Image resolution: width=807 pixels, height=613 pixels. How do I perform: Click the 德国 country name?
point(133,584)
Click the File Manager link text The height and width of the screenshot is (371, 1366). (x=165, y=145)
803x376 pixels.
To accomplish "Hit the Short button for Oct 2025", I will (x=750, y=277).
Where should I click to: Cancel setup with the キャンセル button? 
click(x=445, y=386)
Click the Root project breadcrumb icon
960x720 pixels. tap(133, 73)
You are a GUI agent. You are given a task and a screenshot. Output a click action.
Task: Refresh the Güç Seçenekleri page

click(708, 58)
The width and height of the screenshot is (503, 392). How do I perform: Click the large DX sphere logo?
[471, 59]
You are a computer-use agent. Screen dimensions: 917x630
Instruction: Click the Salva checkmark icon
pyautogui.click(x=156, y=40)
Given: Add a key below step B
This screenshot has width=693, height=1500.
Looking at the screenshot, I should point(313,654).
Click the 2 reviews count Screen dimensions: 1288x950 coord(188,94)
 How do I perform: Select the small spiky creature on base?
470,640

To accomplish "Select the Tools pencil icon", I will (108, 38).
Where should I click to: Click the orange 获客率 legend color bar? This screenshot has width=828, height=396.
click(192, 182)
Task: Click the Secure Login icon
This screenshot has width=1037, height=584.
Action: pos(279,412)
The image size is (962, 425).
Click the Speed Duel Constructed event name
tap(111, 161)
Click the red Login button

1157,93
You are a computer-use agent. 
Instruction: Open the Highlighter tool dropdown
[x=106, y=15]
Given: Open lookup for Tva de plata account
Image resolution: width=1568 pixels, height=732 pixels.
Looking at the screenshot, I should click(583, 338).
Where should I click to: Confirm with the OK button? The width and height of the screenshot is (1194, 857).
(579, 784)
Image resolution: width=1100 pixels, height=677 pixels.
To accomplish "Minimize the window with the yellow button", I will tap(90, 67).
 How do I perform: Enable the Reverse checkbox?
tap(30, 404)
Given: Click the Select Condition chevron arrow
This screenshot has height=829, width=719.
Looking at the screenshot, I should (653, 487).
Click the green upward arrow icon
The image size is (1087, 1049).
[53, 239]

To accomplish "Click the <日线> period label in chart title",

++++++++++++++++++++

Task item: The records above need to be written out again. Keep them exact.

Problem solution:
Image resolution: width=807 pixels, height=613 pixels. How do I perform: Click the 德国 country name?
point(133,584)
Click the File Manager link text The height and width of the screenshot is (371, 1366). (x=165, y=145)
803x376 pixels.
To accomplish "Hit the Short button for Oct 2025", I will (x=750, y=277).
Where should I click to: Cancel setup with the キャンセル button? 
click(x=445, y=386)
Click the Root project breadcrumb icon
960x720 pixels. tap(133, 73)
You are a GUI agent. You are given a task and a screenshot. Output a click action.
Task: Refresh the Güç Seçenekleri page

click(708, 58)
The width and height of the screenshot is (503, 392). How do I perform: Click the large DX sphere logo?
[471, 59]
You are a computer-use agent. Screen dimensions: 917x630
Instruction: Click the Salva checkmark icon
pyautogui.click(x=156, y=40)
Given: Add a key below step B
This screenshot has width=693, height=1500.
Looking at the screenshot, I should point(313,654).
Click the 2 reviews count Screen dimensions: 1288x950 coord(188,94)
 How do I perform: Select the small spiky creature on base?
470,640

To accomplish "Select the Tools pencil icon", I will (108, 38).
Where should I click to: Click the orange 获客率 legend color bar? This screenshot has width=828, height=396.
click(192, 182)
Task: Click the Secure Login icon
This screenshot has width=1037, height=584.
Action: pos(279,412)
The image size is (962, 425).
Click the Speed Duel Constructed event name
tap(111, 161)
Click the red Login button

1157,93
You are a computer-use agent. 
Instruction: Open the Highlighter tool dropdown
[x=106, y=15]
Given: Open lookup for Tva de plata account
Image resolution: width=1568 pixels, height=732 pixels.
Looking at the screenshot, I should click(583, 338).
Where should I click to: Confirm with the OK button? The width and height of the screenshot is (1194, 857).
(579, 784)
Image resolution: width=1100 pixels, height=677 pixels.
To accomplish "Minimize the window with the yellow button", I will tap(90, 67).
 How do I perform: Enable the Reverse checkbox?
tap(30, 404)
Given: Click the Select Condition chevron arrow
This screenshot has height=829, width=719.
Looking at the screenshot, I should (653, 487).
Click the green upward arrow icon
The image size is (1087, 1049).
[53, 239]

To accomplish "Click the <日线> period label in chart title",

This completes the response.